I am going to say that "it depends" but my initial thought would be that the second form would be better. My reasoning is that the first form is going to force an index probe into T1 for every insert to check for existence, whereas the second form will first generate a list of unique values (by either doing a sort or more likely generating an - hopefully in-memory - hash of all values) and then doing the insert thus reducing the number of probes into the T1 primary key index.
To verify my intuition I ran the following tests:
Step 1: create tables
create table t1 ( i int primary key );
create table t2 ( i int primary key, s varchar(200) );
create table t3 ( i int primary key, s varchar(200) );
create table t4 ( i int primary key, s varchar(200) );
create table t5 ( i int primary key, s varchar(200) );
create table t6 ( i int primary key, s varchar(200) );
create table t7 ( i int primary key, s varchar(200) );
create table t8 ( i int primary key, s varchar(200) );
Step 2: populate the tables with unique values
insert
into t2( i, s )
select row_num, 't2 ' || row_num
from sa_rowgenerator( 20000, 29999 );
insert
into t3( i, s )
select row_num, 't3 ' || row_num
from sa_rowgenerator( 30000, 39999 );
insert
into t4( i, s )
select row_num, 't4 ' || row_num
from sa_rowgenerator( 40000, 49999 );
insert
into t5( i, s )
select row_num, 't5 ' || row_num
from sa_rowgenerator( 50000, 59999 );
insert
into t6( i, s )
select row_num, 't6 ' || row_num
from sa_rowgenerator( 60000, 69999 );
insert
into t7( i, s )
select row_num, 't7 ' || row_num
from sa_rowgenerator( 70000, 79999 );
insert
into t8( i, s )
select row_num, 't8 ' || row_num
from sa_rowgenerator( 80000, 89999 );
commit;
Step 3: run first form - insert ... on existing skip
drop table t1;
create table t1 ( i int primary key );
insert
into t1( i )
on existing skip
select t2.i from t2
union all
select t3.i from t3
union all
select t4.i from t4
union all
select t5.i from t5
union all
select t6.i from t6
union all
select t7.i from t7
union all
select t8.i from t8
;
Repeat step 3 five times in total, recording the time of the insert on each iteration
Step 4: run second form - insert ... union ...
drop table t1;
create table t1 ( i int primary key );
insert
into t1( i )
select t2.i from t2
union
select t3.i from t3
union
select t4.i from t4
union
select t5.i from t5
union
select t6.i from t6
union
select t7.i from t7
union
select t8.i from t8
;
Repeat step 4 five times in total, recording the time of the insert on each iteration
Step 5: drop all tables
drop table t1;
drop table t2;
drop table t3;
drop table t4;
drop table t5;
drop table t6;
drop table t7;
drop table t8;
then repeat step 1, then populate the tables with non-unique values (as a new form of step 2)
insert
into t2( i, s )
select row_num, 't2 ' || row_num
from sa_rowgenerator( 1, 10000 );
insert
into t3( i, s )
select row_num, 't3 ' || row_num
from sa_rowgenerator( 1, 10000 );
insert
into t4( i, s )
select row_num, 't4 ' || row_num
from sa_rowgenerator( 1, 10000 );
insert
into t5( i, s )
select row_num, 't5 ' || row_num
from sa_rowgenerator( 1, 10000 );
insert
into t6( i, s )
select row_num, 't6 ' || row_num
from sa_rowgenerator( 1, 10000 );
insert
into t7( i, s )
select row_num, 't7 ' || row_num
from sa_rowgenerator( 1, 10000 );
insert
into t8( i, s )
select row_num, 't8 ' || row_num
from sa_rowgenerator( 1, 10000 );
commit;
then repeat steps 3 and 4 to get new timings.

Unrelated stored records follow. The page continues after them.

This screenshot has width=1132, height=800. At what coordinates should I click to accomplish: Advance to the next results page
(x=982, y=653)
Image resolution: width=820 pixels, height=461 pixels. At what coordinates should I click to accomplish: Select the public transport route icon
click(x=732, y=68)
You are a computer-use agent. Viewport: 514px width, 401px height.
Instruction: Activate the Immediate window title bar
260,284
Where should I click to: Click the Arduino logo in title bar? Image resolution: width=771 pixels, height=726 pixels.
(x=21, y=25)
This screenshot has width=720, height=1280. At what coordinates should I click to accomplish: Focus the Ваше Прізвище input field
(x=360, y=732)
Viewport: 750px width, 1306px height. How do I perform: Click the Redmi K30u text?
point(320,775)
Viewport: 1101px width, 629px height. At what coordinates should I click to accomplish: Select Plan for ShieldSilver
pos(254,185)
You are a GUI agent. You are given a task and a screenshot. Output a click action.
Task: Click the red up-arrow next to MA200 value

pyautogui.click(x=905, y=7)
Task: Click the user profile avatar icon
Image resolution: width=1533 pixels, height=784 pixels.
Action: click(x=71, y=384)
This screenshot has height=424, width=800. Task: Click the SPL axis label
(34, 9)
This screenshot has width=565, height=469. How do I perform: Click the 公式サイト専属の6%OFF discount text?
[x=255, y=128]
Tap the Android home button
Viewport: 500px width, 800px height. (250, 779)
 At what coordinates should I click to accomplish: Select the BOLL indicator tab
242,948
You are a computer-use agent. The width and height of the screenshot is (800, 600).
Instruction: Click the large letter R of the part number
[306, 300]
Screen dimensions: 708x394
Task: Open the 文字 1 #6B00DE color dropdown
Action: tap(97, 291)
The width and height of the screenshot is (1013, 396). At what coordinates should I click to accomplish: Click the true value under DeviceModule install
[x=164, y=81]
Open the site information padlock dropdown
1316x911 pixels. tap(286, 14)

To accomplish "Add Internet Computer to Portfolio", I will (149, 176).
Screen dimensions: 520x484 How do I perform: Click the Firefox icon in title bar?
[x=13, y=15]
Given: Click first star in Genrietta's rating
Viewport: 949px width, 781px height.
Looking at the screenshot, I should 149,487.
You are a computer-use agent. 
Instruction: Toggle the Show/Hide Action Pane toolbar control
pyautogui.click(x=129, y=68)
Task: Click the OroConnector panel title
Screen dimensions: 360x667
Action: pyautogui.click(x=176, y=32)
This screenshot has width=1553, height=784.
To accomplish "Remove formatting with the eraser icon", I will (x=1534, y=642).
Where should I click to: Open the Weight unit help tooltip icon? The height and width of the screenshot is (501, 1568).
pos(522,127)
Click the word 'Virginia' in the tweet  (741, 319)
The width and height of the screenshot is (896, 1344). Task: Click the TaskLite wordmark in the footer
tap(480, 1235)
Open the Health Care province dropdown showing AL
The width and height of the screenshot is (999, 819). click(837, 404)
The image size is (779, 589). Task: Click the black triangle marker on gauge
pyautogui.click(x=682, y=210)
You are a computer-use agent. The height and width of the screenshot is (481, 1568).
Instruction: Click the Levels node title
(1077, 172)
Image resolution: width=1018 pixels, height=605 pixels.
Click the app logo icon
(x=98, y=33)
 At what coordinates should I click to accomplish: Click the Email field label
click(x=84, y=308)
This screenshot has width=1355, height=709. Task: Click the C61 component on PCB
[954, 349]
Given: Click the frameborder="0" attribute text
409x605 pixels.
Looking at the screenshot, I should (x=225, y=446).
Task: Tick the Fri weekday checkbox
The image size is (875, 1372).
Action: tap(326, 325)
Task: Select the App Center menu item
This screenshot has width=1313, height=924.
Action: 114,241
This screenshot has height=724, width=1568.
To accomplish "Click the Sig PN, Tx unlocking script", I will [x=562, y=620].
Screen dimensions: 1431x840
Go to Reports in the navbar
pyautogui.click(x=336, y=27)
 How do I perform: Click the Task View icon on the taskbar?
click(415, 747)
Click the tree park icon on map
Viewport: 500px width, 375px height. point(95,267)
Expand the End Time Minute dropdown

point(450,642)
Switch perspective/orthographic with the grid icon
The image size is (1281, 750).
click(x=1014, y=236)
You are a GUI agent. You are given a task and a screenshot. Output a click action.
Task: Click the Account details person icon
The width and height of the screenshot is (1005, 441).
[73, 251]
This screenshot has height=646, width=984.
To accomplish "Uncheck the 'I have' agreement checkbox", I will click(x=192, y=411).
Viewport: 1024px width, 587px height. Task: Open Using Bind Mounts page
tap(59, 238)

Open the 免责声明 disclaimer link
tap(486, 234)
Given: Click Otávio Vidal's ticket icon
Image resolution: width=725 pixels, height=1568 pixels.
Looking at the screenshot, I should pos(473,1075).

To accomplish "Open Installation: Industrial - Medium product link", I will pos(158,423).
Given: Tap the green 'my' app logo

The results that I got on my dual core laptop are:
- unique values 'on existing skip': 2.1, 2.1, 2.2, 2.1, 2.1
- unique values '... union ...': 1.4, 1.5, 1.5, 1.5, 1.5
- non-unique 'on existing skip': 1.1, 1.1, 1.3, 1.2, 1.2
- non-unique '... union ...': 0.3, 0.3, 0.3, 0.3, 0.3
So in both the unique value case and the non-unique value case the second form (using 'union') is faster. Note that in my case the amount of data being used fits into cache and therefore for larger data sets you may get different results.
HTH
Is there an underlying assumption that t1 does not contain any PK values from t2..tn beforehand? Otherwise, the second statement is doomed to fail, and that would matter...
Note that in order to use the ON EXISTING SKIP clause the table must have a primary key. So if the table does not have a PK then the first statement is doomed to fail. My answer (see below) assumes that T1 had the same PK columns as the T2, T3, ... Tn.
@Mark: To clarify: My comment was not dealing with the existence of a PK column in t1 (that a necessity, of course), but with the question whether the table t1 might already contain any rows with PK values that also exist in the other tables.
@Everyone: Sorry for the implicit assumption: The schema and data are such that both methods actually work :)
@Mark: "doomed to fail"... I need that on a coffee cup, I'm too fat to wear it on a tshirt :)
@Breck: Hey, that was mine contribution, and I definetely owe it to Joe Jackson's "Beat Crazy" album:)